Extracted text ::
+++++

Sides

Celery Root Latkes

My husband and I celebrate Christmakkuh. He was raised Jewish, celebrating all the holy days; and I was raised to enjoy the festivities of Christmas – tree, Santa, ham, etc. So, as the years have rolled along, we’ve figured out how to celebrate it all!

This year we’re celebrating the two holidays at once with a big festive meal at my parent’s house. I decided that I wanted to tip my hat to my husband’s traditions and whip up some latkes. But, like all of my recipes, they had to be both delicious and healthy (ish).

I’ve been working with celery root recently. I’m not sure what turned me onto the veggie, but I’ve been really loving it as a tortilla for tacos and as baked chips for dipping. So, I incorporated my new fave into an old fave to make these tasty, gluten free, holiday latkes.

Simple latke recipe

Why these celery root and potato latkes are awesome:

  • Healthier version of the traditional latke
  • Gluten free
  • Low-Histamine
  • Dairy free (when you don’t use ghee)

+++++

Provided material ::

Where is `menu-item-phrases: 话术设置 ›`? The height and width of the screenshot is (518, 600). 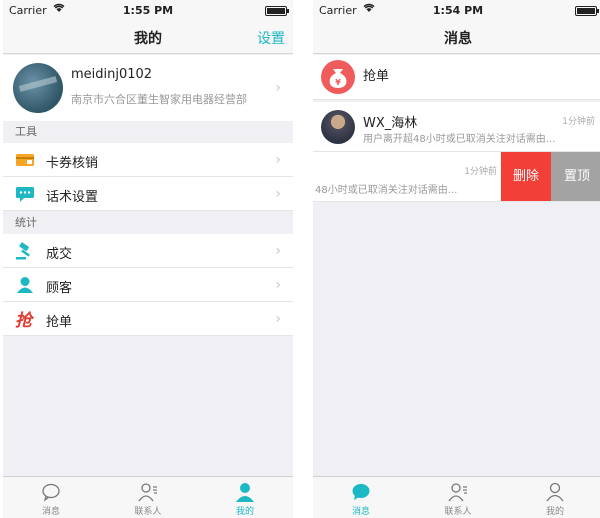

+++++

Task description :: Copy everything in the celery root latkes text from "I’ve been working" down to "don’t use ghee)", without changing a word.

Solved exercise ::
I’ve been working with celery root recently. I’m not sure what turned me onto the veggie, but I’ve been really loving it as a tortilla for tacos and as baked chips for dipping. So, I incorporated my new fave into an old fave to make these tasty, gluten free, holiday latkes.

Simple latke recipe

Why these celery root and potato latkes are awesome:

  • Healthier version of the traditional latke
  • Gluten free
  • Low-Histamine
  • Dairy free (when you don’t use ghee)